WHAT THE EXERCISE ASKS: From the listing below, return every line with the string "computer" in it.

DATA SUPPLIED:

§

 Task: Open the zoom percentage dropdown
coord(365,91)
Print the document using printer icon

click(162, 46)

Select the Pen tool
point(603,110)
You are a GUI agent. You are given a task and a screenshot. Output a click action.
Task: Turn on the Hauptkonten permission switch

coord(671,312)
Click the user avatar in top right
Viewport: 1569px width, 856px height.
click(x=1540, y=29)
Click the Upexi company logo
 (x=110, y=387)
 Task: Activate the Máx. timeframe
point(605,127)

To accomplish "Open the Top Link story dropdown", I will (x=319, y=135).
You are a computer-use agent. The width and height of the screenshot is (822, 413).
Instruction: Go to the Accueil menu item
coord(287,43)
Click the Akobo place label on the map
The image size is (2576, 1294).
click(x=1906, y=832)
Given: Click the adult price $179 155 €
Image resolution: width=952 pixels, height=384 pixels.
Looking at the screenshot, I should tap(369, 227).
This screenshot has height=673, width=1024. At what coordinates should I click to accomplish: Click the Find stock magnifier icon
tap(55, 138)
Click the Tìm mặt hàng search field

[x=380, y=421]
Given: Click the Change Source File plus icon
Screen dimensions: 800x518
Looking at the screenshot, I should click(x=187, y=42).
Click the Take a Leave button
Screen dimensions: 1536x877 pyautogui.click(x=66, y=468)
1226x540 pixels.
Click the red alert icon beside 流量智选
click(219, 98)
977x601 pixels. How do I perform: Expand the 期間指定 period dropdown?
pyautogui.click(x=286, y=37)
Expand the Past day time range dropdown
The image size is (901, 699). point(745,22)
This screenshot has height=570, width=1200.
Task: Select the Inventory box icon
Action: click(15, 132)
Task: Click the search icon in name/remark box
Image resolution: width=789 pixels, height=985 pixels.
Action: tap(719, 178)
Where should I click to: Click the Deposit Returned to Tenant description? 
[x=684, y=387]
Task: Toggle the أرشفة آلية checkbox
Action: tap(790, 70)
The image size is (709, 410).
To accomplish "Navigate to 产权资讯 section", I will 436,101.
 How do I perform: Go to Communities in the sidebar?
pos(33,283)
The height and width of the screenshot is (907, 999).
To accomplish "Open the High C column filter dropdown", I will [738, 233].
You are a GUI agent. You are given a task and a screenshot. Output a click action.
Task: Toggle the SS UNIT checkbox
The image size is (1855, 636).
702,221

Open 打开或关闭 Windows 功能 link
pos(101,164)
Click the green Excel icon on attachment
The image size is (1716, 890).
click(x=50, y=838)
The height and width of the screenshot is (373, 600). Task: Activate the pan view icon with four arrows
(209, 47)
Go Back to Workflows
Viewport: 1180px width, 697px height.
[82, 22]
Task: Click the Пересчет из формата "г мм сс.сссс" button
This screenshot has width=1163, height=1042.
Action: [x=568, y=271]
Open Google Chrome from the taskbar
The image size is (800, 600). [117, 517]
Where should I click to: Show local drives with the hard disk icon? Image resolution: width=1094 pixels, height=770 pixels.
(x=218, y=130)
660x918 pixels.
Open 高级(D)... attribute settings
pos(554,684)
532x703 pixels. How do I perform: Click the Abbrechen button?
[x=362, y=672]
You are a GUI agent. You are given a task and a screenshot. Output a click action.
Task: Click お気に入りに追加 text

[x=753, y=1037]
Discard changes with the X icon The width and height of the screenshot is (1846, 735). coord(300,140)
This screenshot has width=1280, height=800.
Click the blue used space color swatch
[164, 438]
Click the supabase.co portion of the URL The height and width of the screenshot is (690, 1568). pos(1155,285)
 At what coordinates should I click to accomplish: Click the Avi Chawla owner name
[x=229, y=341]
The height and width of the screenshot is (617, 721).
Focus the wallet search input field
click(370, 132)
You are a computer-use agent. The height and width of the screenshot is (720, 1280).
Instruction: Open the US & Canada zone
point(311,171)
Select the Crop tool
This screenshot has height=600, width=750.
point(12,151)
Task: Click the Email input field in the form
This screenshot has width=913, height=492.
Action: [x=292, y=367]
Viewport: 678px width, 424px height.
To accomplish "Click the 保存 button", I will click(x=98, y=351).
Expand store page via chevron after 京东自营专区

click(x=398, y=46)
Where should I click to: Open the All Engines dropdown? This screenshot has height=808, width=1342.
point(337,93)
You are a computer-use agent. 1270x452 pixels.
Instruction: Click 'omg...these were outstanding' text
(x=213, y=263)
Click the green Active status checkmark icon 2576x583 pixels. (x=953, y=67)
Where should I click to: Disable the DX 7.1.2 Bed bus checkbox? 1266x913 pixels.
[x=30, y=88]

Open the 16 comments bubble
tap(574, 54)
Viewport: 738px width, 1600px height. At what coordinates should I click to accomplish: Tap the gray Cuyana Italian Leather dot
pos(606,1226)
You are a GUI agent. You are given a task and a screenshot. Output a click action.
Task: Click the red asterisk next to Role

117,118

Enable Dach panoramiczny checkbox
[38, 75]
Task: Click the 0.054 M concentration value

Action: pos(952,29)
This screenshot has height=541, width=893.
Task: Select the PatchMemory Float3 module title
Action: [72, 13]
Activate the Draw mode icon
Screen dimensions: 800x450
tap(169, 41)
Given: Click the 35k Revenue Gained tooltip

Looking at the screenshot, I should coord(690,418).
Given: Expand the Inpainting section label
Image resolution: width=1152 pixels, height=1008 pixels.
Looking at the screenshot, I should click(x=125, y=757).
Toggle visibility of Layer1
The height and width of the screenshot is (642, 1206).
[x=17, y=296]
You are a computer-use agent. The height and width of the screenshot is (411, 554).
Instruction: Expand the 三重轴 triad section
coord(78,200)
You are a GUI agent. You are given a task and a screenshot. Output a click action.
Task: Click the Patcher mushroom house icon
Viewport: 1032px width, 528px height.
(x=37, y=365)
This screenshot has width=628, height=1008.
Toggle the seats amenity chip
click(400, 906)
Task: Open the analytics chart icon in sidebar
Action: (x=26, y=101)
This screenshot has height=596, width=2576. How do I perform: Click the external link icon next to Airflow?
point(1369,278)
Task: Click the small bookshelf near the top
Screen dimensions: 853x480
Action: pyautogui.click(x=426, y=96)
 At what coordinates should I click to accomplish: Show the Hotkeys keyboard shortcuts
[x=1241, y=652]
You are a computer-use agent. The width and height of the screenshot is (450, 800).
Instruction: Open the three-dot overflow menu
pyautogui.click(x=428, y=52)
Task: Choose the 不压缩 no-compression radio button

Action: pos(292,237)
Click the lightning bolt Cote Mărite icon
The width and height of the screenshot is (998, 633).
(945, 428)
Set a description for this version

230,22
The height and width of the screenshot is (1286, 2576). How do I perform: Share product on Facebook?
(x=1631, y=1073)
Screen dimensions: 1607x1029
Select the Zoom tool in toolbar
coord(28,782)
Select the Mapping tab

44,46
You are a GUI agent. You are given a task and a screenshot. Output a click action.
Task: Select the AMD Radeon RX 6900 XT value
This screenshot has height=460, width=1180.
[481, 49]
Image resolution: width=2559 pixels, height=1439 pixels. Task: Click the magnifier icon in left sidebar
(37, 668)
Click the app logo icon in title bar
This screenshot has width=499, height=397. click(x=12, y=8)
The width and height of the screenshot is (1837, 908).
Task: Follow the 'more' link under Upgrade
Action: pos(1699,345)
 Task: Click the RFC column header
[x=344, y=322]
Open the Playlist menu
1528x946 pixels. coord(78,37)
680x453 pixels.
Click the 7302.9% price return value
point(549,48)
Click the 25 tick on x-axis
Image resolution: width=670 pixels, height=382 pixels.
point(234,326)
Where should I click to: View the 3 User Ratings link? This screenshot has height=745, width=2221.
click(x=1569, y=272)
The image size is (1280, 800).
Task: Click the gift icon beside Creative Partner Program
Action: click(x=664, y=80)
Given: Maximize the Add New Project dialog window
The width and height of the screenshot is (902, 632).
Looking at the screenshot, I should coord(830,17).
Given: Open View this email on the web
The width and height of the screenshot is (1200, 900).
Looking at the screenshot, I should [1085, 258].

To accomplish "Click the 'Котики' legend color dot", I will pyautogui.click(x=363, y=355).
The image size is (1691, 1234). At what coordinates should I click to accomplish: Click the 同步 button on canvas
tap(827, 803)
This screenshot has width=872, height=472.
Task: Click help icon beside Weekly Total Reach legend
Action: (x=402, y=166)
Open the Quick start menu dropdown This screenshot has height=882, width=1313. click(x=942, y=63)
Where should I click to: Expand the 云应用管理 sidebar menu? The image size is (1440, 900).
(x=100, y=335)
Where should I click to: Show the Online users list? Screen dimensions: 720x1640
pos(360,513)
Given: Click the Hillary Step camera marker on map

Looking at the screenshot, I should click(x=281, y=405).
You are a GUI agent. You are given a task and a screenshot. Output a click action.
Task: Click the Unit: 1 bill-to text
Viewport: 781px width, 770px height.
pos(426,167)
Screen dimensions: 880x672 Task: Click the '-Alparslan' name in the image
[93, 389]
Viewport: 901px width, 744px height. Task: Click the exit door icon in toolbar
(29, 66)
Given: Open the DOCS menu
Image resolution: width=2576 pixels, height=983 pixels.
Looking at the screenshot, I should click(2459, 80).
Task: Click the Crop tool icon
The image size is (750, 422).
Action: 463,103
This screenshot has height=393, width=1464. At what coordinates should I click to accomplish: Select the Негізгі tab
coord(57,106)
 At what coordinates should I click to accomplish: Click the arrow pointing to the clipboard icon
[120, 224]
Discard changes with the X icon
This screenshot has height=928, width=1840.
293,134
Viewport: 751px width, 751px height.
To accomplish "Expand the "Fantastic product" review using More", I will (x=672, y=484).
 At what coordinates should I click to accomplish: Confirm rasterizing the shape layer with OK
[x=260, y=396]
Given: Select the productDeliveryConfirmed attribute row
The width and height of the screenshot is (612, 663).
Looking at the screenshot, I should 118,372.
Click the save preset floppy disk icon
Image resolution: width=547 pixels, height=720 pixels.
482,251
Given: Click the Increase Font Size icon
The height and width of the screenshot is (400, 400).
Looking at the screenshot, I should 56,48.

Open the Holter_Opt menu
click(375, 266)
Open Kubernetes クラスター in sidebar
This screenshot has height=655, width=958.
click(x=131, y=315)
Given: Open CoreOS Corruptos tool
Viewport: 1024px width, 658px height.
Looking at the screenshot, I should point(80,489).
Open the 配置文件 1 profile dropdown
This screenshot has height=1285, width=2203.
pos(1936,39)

§

ANSWER SECTION:
You are a computer-use agent. The width and height of the screenshot is (822, 413).
You are a computer-use agent. The height and width of the screenshot is (720, 1280).
You are a computer-use agent. 1270x452 pixels.
You are a computer-use agent. The height and width of the screenshot is (411, 554).
You are a computer-use agent. The width and height of the screenshot is (450, 800).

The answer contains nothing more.